Compare Silberg’s opinion to Justice Haim Cohn’s dissent. What factors lead to their different views on the case?
Creator Bio
Moshe Silberg
Moshe Silberg (or Zilberg) was an Israeli legal scholar and Supreme Court justice. Silberg was born in Skaudvilė, in present-day Lithuania, then part of the Russian Empire. Heir to a prominent line of rabbis, he studied in several yeshivot, including the Novardok yeshiva, in present-day Belarus. In 1920, he moved to Germany to attend the University of Frankfurt for his general studies. He went on to study philosophy at the University of Marburg and law at the University of Frankfurt.
In 1920, Silberg emigrated to British Mandate Palestine, where he worked as a lawyer in private practice. With the establishment of the state of Israel in 1948, Silberg was appointed to the Tel Aviv district court, and shortly thereafter to the Supreme Court, becoming a full member of the court in 1950. In 1965, he was appointed president of the Supreme Court, and he remained in that role until his retirement in 1970.
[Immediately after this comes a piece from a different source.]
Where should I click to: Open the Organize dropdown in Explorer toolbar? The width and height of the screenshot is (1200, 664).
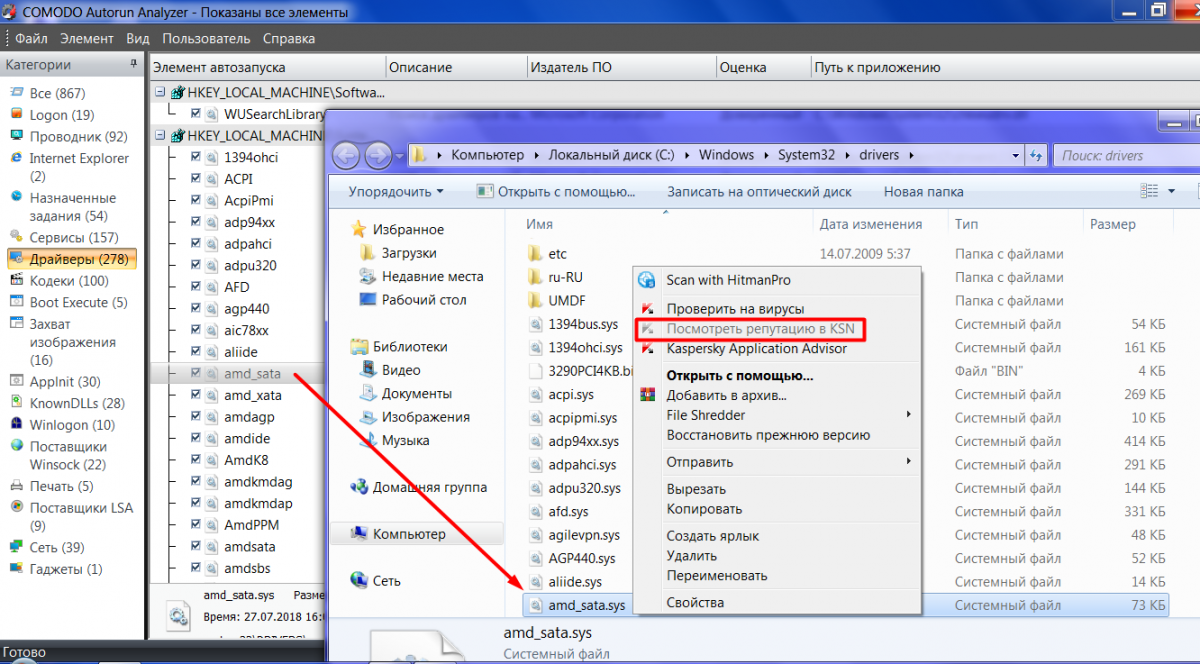[396, 191]
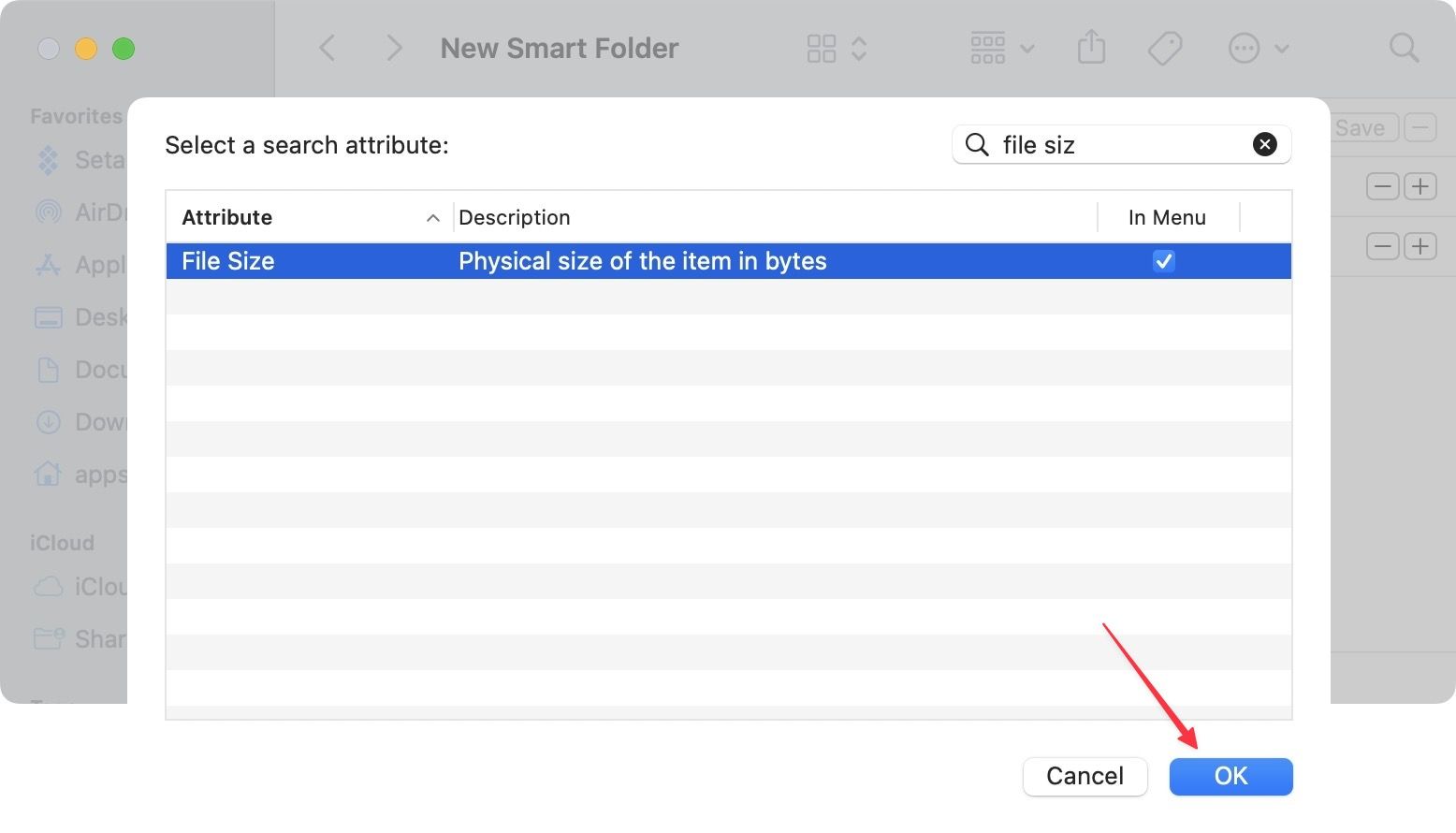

As one of Israel’s first justices, Silberg played a key role in the development of Israeli law, as it sought to integrate Ottoman law, Mandatory law, and Jewish law. Silberg maintained that while state law was distinct from religious law and had to adapt to different circumstances, it should draw on the Jewish law of the past. His 1961 book Talmudic Law and the Modern State argued that the Talmud presents a fully fledged legal system capable of informing and enriching Israeli state law.
Much of Silberg’s writing was devoted to the topic of personal status. His 1957 book Personal Status in Israel, for which he received both the Bialik Prize and the Israel Prize, argued that matters of personal status such as marriage and divorce should remain largely in the hands of religious courts, with the civil courts playing a limited oversight role. In 1970, when the court faced the question of how to determine eligibility for the Law of Return, Silberg presented the minority opinion, maintaining that the question of who is a Jew is a religious matter, not merely a procedural one. After his retirement, he continued to write on the controversies around personal status that plagued Israeli society.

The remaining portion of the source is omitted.